Production for the company increased 1.7 percent in 2007 to $2.37 billion worth of rough, including stones mined at its subsidiary, ALROSA Nyurba. Yet, its dia-mond sales for the year declined 2.6 percent from $2.8 billion to $2.79 billion.

In 2006, the company’s total sales, along with those from Africa, totaled $3.4 billion. The final figures will probably be released following the shareholder meeting in June. So far, ALROSA has reported that the sales from the Angolan mining company Catoca LTD, where ALROSA holds 32.5 percent stake, were $451.4 million, a 6 percent increase over 2006.

Kommersant has reported that ALROSA, in its continuing diversification, has paid $225 million for a license to develop four iron ore deposits in its native Yakutia.
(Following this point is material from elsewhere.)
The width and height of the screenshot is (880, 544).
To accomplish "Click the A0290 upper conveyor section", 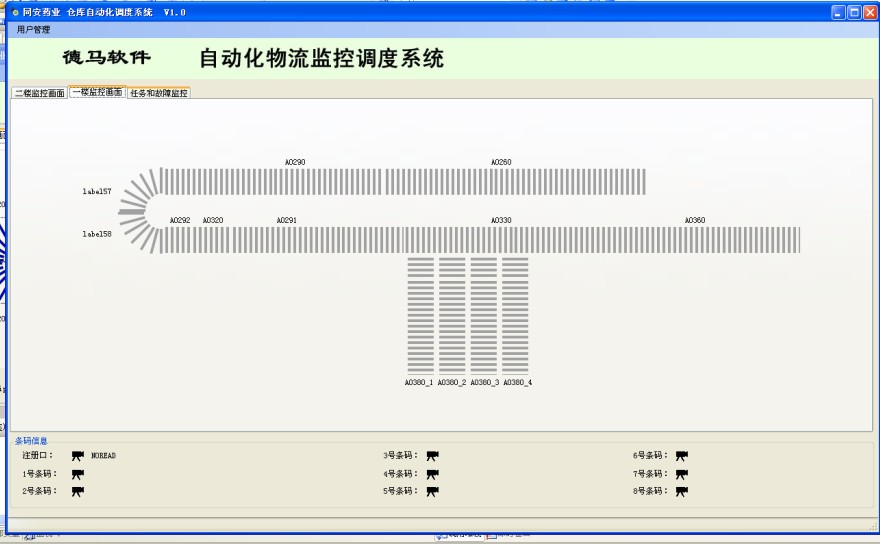I will (295, 181).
The company is expected to spend up to $10 billion on the project over time.

Appraisal: Catching Up With The World

The appraisal business is on the rise in Russia as more people buy jewelry and stones for both pleasure and as an investment. There are more than a dozen companies that have the right to issue certificates for diamonds and hundreds of small companies and individual appraisal specialists who can make a price evaluation of a stone or a piece of jewelry.

“The certificates market is growing at around 30 percent a year,” said Yuri Shelementiev of Moscow State University Gemological Center. “People are getting richer and they want to invest in stones,” said Anatoly Bocharov, the director of Smolensk Gemological Center, which has issued more than 1,000 certificates since its launch in March 2007.

Most of the demand comes from companies that sell jewelry. “Companies are pressured by the consumers who want to see the certificates for the stones they are buying,” said Shelementiev. The Russian Jewellers Guild has been calling on Russian jewelers to make a certificate a requirement, and many of the big companies have responded. “People want and appreciate transparency,” said Bocharov.

Russia is using its own system of color, clarity and other characteristics in the certificates but jewelers and those who do appraisals do not see any problem with that. Most of the companies issue certificates that have both Russian and Gemological Institute of America (GIA) characteristics. There are also special tables available that correlate the two systems. Yet, Shelementiev said some difficulties arise when stones are imported into the country. as there is no one-to-one correlation between the two charts.

While the demand is growing, there is still a shortage of professionals who can do appraisal work. “Few people were trained as specialists in the 1990s, so there is a shortage of people to do this work throughout the country,” said Shelementiev.

Marketplace 
  • 4/4-grainers in SI1 and better grades are steadily increasing in price.
  • 4/4-grainers in piqué and SI qualities, 6/4-grainers in SI2 qualities and ½-
   grainers in piqué qualities are moving relatively well because of stable
   supply.
  • 3- and 5-carats and larger stones of VS qualities and better colors are 
    difficult to find.
  • Pointers of SI qualities are weak, especially 30 pointers.
  • Fancy shapes of well-made stones are strong, while poorly made stones  
    are sold at a huge discount.
  • Heart-shaped pointers are very popular.
  • Capes of 4/4-grainers and 2-caraters are weak, while 3-caraters+ are
     sustaining their prices.
  • Smaller star-size melees are expensive.